» Extract provided
Where problems actually do occur is in streets which have a different name
on both sides (only in Belgium, I guess. It happens on streets that form
the border between two 'villages'). Anyway, then the name tag can contain
up to 4 variants.

The separator is ' - ' on purpose, to distinguish it from a simple hyphen.
We were smart enough not to use that ' - ' combination for anything else
than separating 2 language forms. And there is always a name:nl and name:fr
to compare with on those objects.

Jo

2018-05-10 1:10 GMT+02:00 Martin Koppenhoefer <dieterdre...@gmail.com>:

>
>
> sent from a phone
>
> > On 10. May 2018, at 00:47, Yuri Astrakhan <yuriastrak...@gmail.com>
> wrote:
> >
> > In the few rare cases when it does happen, it would be enough to also
> add "name:fr" and "name:nl" tags to fix the issue -- localization would
> take the specific language, and won't even try to parse the name tag.  I
> think finding these cases should be relatively easy with OT.

» Task instructions
- A) In the message about street names, why was ' - ' chosen as the separator? Answer in one to three sentences.
- B) Summarize the message about street names in three sentences.
- C) According to the message about street names, which two tags are always present on those objects for comparison?
Answer using only the message above, without drawing on outside knowledge.

» Supplied information
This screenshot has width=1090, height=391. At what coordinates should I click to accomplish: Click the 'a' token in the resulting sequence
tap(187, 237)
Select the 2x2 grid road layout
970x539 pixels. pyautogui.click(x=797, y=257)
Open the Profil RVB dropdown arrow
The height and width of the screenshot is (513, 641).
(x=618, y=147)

---

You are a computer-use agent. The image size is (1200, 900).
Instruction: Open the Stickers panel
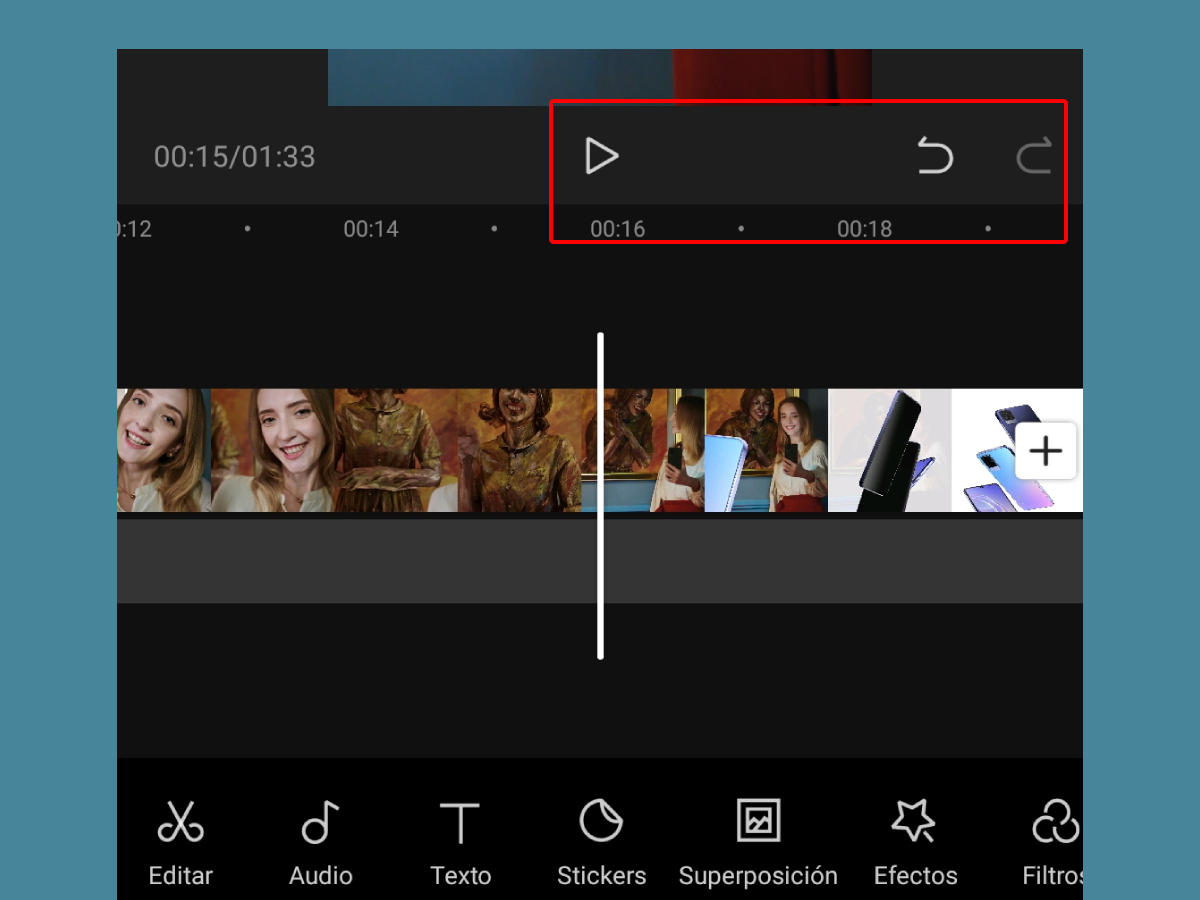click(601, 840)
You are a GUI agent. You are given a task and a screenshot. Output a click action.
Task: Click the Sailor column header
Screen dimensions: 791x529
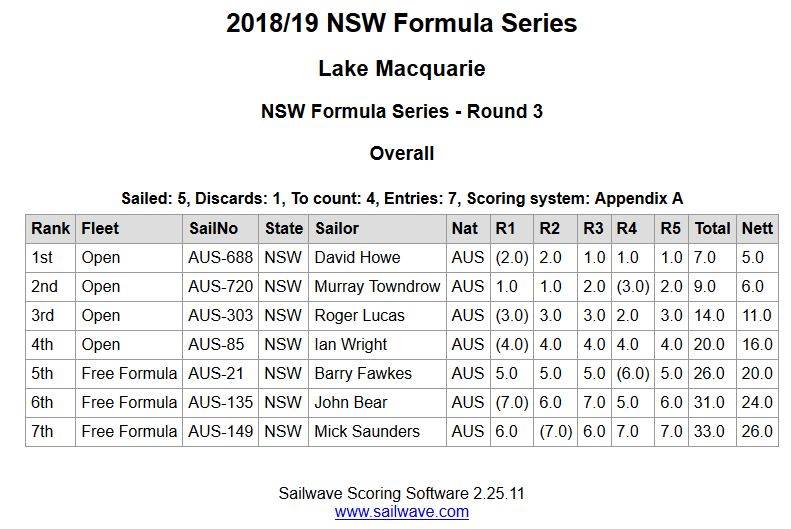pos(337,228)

==

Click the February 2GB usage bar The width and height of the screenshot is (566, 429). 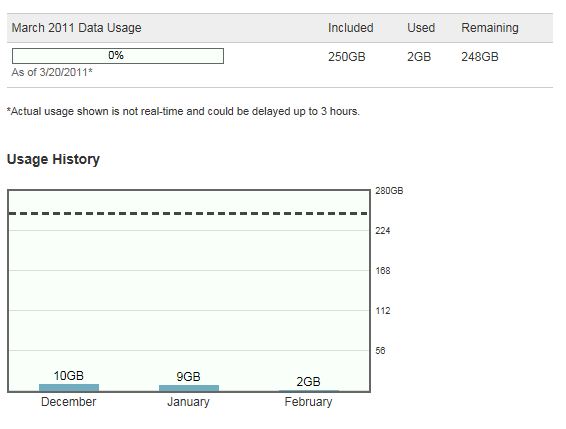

» Set of answers
- A) The separator ' - ' was chosen on purpose to distinguish it from a simple hyphen. The combination is also used only to separate two language forms and for nothing else.

- B) Problems occur on streets that have a different name on each side, which happens on streets forming the border between two villages, so the name tag can contain up to four variants. The ' - ' separator is used only to separate two language forms, and those objects always carry name:nl and name:fr tags for comparison. A quoted earlier reply suggests that in such rare cases, adding name:fr and name:nl tags would let localization use the specific language without parsing the name tag.

- C) The tags name:nl and name:fr.